I mention all of this only to explain how it is that since all three of my students have dropped my Dining as a Spiritual Experience 101 class, and due to lack of interest, that class will not be offered during the Summer or Fall Semesters. In the meantime, here are some other etiquette questions sent in by actual readers who are every bit as real as Mr. Mannerly Man himself.


Q: I noticed that in the Classified Ad section of the May 14 Post, someone wanted to sell a “chester drawer.” What is a chester drawer, and who would want one?

A: Technically, this is not an etiquette question, but Mr. Mannerly Man knows for a fact that the ad was a misprint. His friends at the Post tell him that the typist meant to enter “Chester’s drawers,” but there was chewing gum stuck on her “s” key. Apparently someone named Chester has recently passed away, and his widow is selling his underwear.


Q: Me and my family finally has somebody graduating this year. I know that the graduation ceremony is very solemn and dignified with them blue bath robes and funny hats with tassels and diplomas and so on, so we want to understand the rules. My question is, when they call Skeeter’s birth name, which is Desmond, do we all jump up and shout “ATTA BOY, SKEETER, WE KNOWED YOU COULD DO IT!” and “WOOOHOOO!” and “THAT’S OUR BABY BOY!” and so on, or do we wait until they hand him the diploma and yank his tassel off?

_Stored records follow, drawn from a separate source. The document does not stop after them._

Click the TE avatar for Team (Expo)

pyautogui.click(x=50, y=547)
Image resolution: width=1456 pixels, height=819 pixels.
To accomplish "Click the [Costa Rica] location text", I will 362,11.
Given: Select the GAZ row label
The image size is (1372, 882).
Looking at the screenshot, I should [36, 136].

Also his nana she wants to go, but she has the colitis very bad and will probably have to jump up and run to the toilet three or four times like she always does at church and distracts the preacher from his sermon, so should we just tell her Skeeter ain’t graduating because he was helt back again this year?

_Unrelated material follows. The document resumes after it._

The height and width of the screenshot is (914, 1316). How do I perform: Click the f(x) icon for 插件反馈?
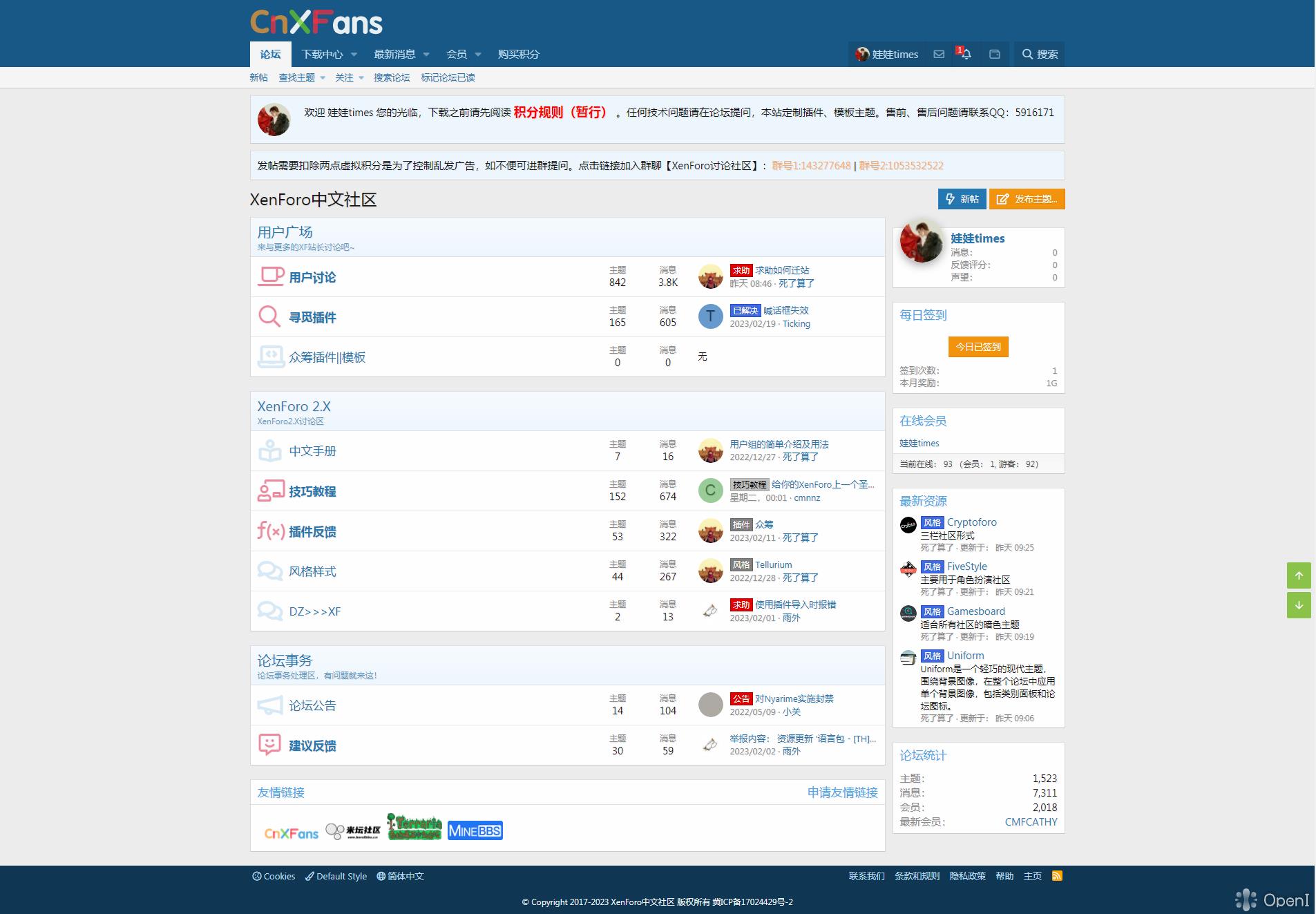click(269, 531)
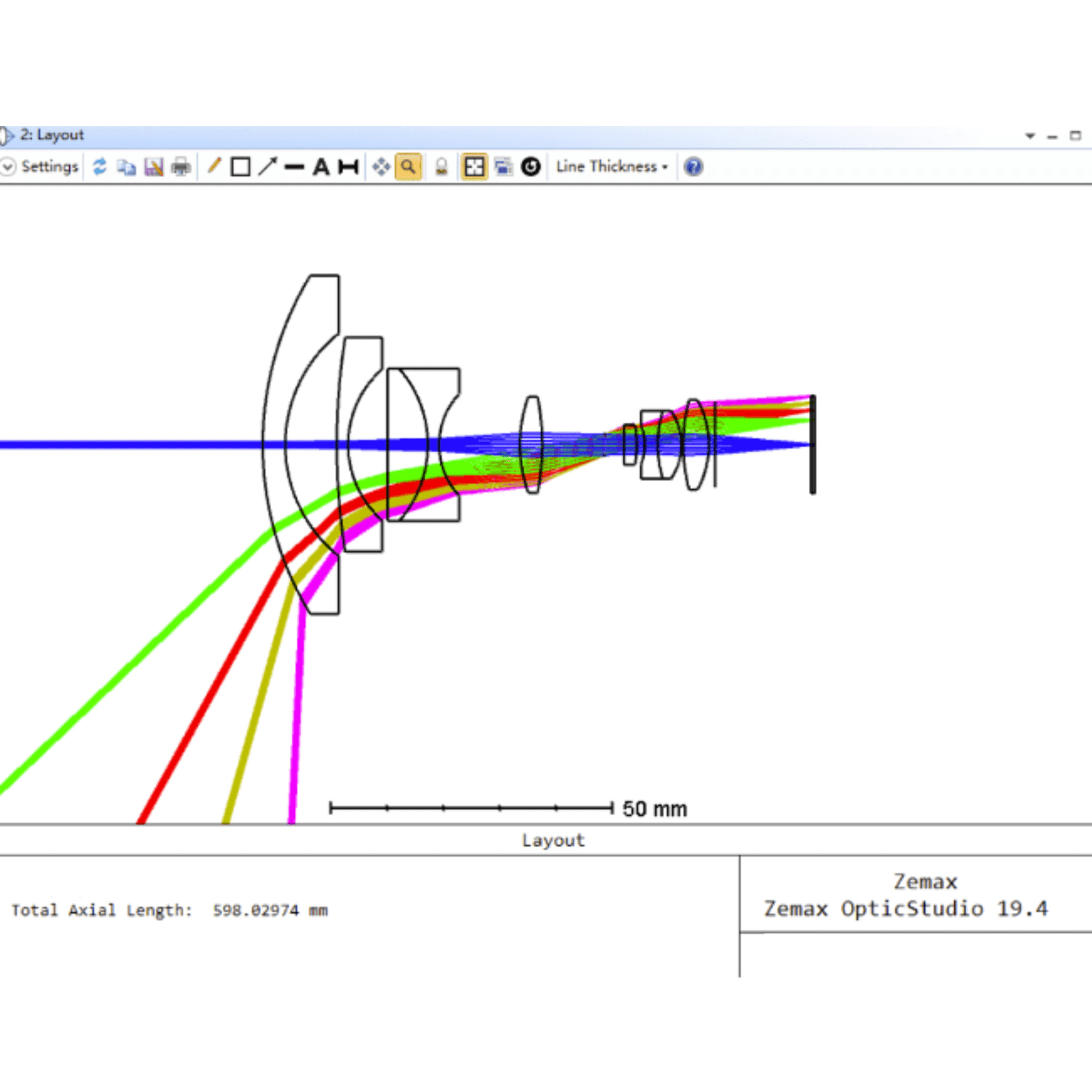Image resolution: width=1092 pixels, height=1092 pixels.
Task: Select the 2: Layout window title
Action: click(x=54, y=135)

A: Since you mentioned “helt back again,” just how old is “Skeeter?”


Q: He was borned the year his momma and me was living up on the mountain and I got them fire ants in my shorts, which was also when his nana took up with them outlanders until one of them got drunk and stole her mule and she–”

A: SKEETER'S AGE?


Q: Not that it makes no difference, but he’s 26.

A: 26? How many times was he “helt back?”

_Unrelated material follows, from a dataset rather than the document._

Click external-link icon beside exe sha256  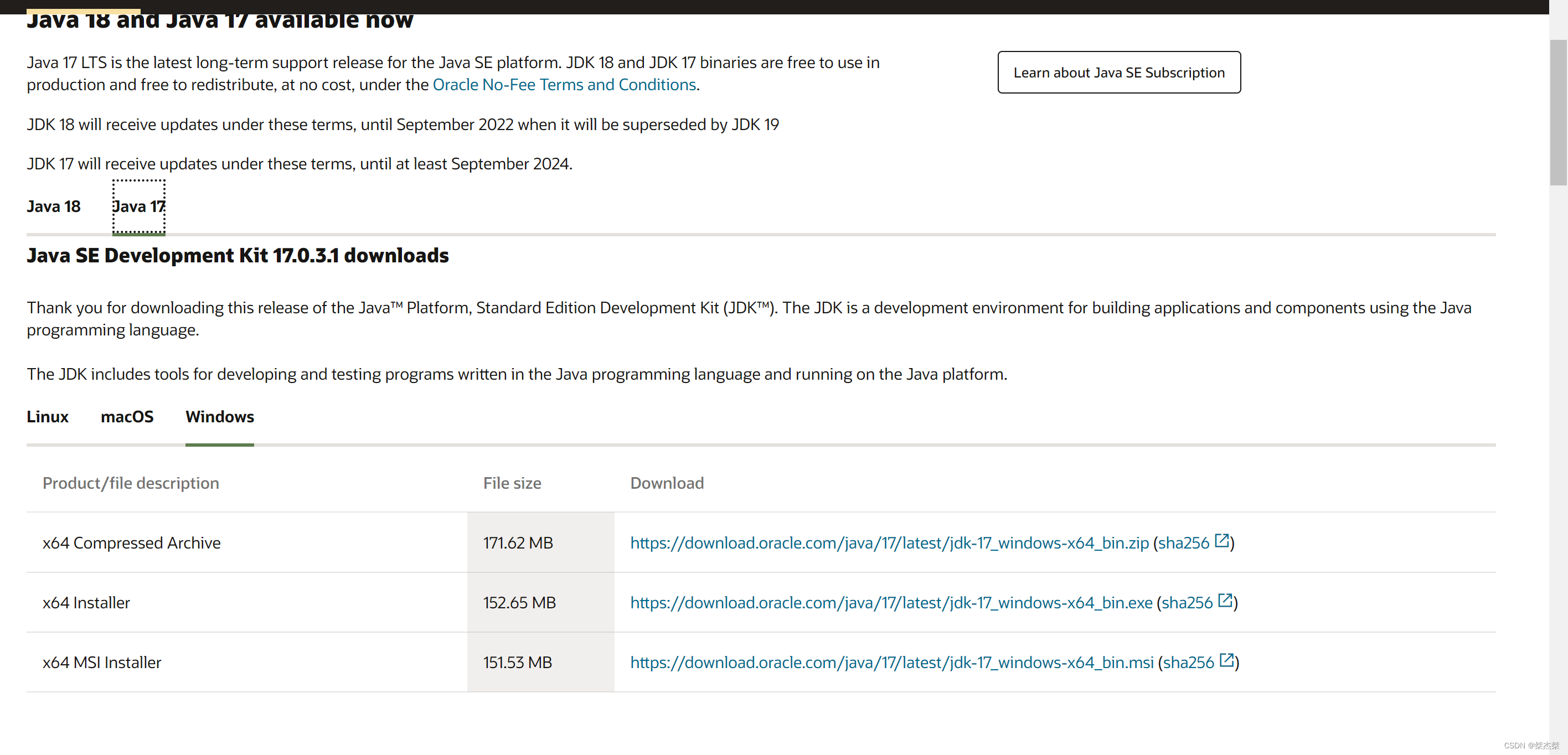[1225, 601]
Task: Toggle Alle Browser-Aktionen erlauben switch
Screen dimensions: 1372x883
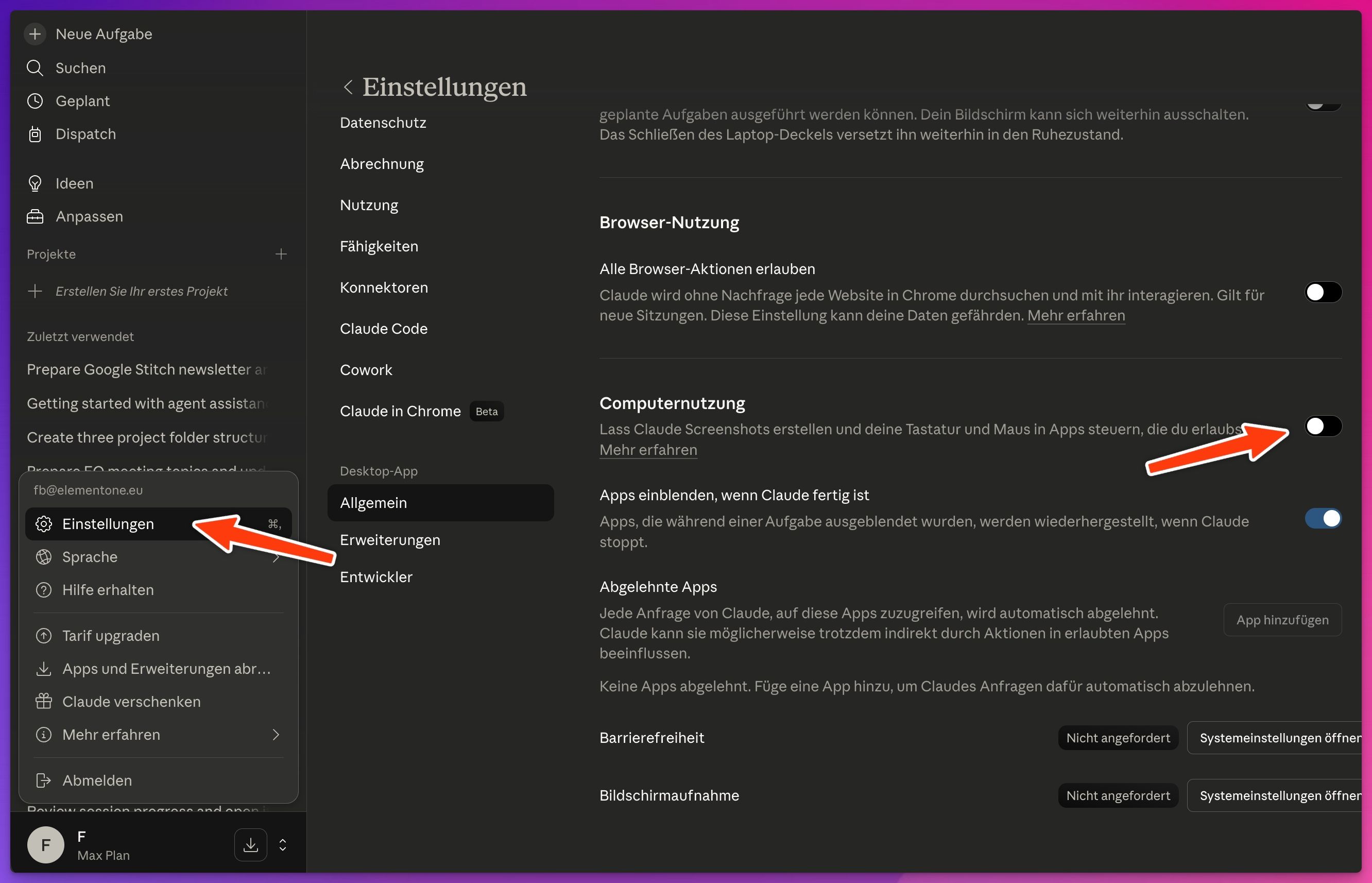Action: coord(1323,293)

Q: I thought I was supposed to be asking the questions.

A: This is my column, and I can change the rules whenever I want to.


Q: Okay then, Skeeter he weren’t helt back that many times. Truth is me and Desiree we helt him back from kidney garden for five years so he could bulk up and have that extry size advantage over the other childring when it come time for football. Problem was it looked like a good idea for awhile but Skeeter he took after Desiree’s daddy who is a little, wormy man with a big mouth. Skeeter growed like a weed until he got to first grade. He was eleven, but he stopped growing right then and there and never growed another inch. If we’d of knowed he didn’t have a Chinaman’s chance of being no linebacker, we could of sent him on to school and got him out of the house much earlier. He has always been very quick, which is how we come to call him Skeeter because whenever you went to swat him he could run between your legs and across the backyard before you got turned around, but all that quick didn’t count for a hill of beans on the football field when he was only 5 foot and 98 pounds ... so where was we?

A: You wanted to know when to shout and cheer at Skeeter’s graduation exercises, and Mr. Mannerly Man was about to tell you that you can jump the pews and shout whenever the spirit moves you. And in Skeeter’s case, a nice, colorful banner and some confetti would probably fit right in.


Q: So why do they call them graduation exercises, when nobody on stage never gets no exercise ‘til graduation is over with?

A: We have no idea. Mrs. Mannerly Woman probably knows, but she’s not speaking to us.